Jill has extensive experience in the U.S. Women’s National Team programs, having served as an assistant coach under Pia Sundhage helping the U.S. Women’s National Team to a Gold Medal at the 2008 and recently the 2012 Olympics in London. Jill has served two stints as head coach of the U.S. Under-20 Women’s National Team, guiding the squad to the CONCACAF title in 2010 and to the FIFA U-20 Women’s World Cup in Germany.
Jill Ellis took the lead on interacting directly with key coaches within the youth club environment while also guiding and directing the U.S. U-17s, U-15s and U-14s US National Teams
She also has been Head Coach for UCLA (University of California Los Angeles) Women’s Program but took a full time role with the USSF in 2011 as Women’s Development Director. Jill holds a USSF A license.
1/What is your Role at US Soccer?
I oversee the U14, U15, and U17 Women’s Youth National teams’ programs, the Scouting Network, and our Training Center program. Simplified, I am working with my counter part April Heinrichs to provide direction and assistance to the women’s youth national team players, coaches, and their environments.
2/ How has your experience working with Pia Sundhage been?
Pia is fantastic to work with. Most of our time on the road is off the field, so working with someone who loves to laugh and is eternally optimistic is a real joy. She is incredibly inclusive with her staff and that really does create an environment that is very collegial. I have enjoyed talking soccer and life with Pia and I will miss her.
3/ As a youth coach at national team level what kind of characteristics in a player are you looking for?
The demands of the international game really dictate what players need to be able to do to perform for a National Team. A high degree of technical proficiency is optimum, even at the U14 age group in camp, the more comfortable a player is on the ball the easier it is to execute in a faster environment. I think a player’s mental makeup is another important attribute. They are playing against the other top players in their age, so bringing a confident and competitive attitude to training is an important piece. Tactics will be taught in training camps, but those players who watch soccer regularly definitely show a quicker learning curve to absorb information.
4/ Do you think the standard of players being produced in US is getting better?
I do, but we must continue to push higher. We will only be able to play at the top level if our club coaches believe they are an integral part of the process and also continue to evolve. There are some very skillful players out there and more and more our top young players are watching the game so we are seeing some very sophisticated players in our programs. The truly special players need a club coach who has a specific plan for that player’s development. Typically our most technical players are our smaller players, well now the challenge is to have our most athletic players be as technical so we can be a nation that has it all.

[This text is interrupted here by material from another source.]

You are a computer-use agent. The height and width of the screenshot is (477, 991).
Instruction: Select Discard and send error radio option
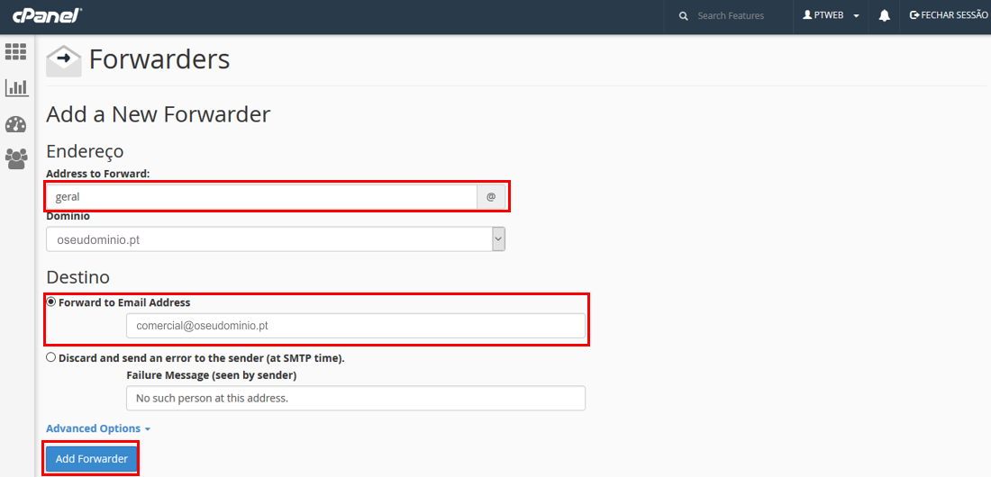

5/ Do you think the standard of youth coaching is getting better?
In this new role I have been fortunate to meet and interact with many coaches in the club system and yes there are some quality coaches out there. In hiring for the U17 and U15 Head Coaches in this last cycle it was how Albertin and Damon’s teams played that I was initially drawn to. Yes, they have been successful, but they emphasized technical development and their teams like to build and possess. I would definitely challenge the club coach to revisit their training environment – as coaches we all get comfortable with the drills we know, but the practices we ran with a team 5 years ago might be beneath the current players we have. Instead of simply possession in a grid for our high school age players, now let’s add direction and positions. Can we do more functional work with the players? Instead of one drill to fit everyone maybe tonight we focus on our wide players and we put them in learning situations they will see in the game. I know its a long answer, but the same weaknesses the club coaches identify in their game exist at the YNT – so let’s start to address them…crossing, finishing, driven balls etc.
6/ Do you think the new USSF Curriculum will take US Soccer to the next level?
The new curriculum definitely has information that is both valuable and practical, but, ultimately it will come down to the coaches of our younger players who are out on the practice fields and sidelines being able to take the recommendations and utilize them. Claudio Reyna spent a lot of time traveling Europe to look at what the rest of the world is doing so the information is current and relevant to both boys and girls.
7/ How was the Olympic Experience in London.
London was great, Wembley even better. It was fun to finish in London and stay in the Village with all the other nations and truly get immersed in the Olympic spirit. I grew up in England and watched games at Wembley on tv, so to get to experience that was amazing.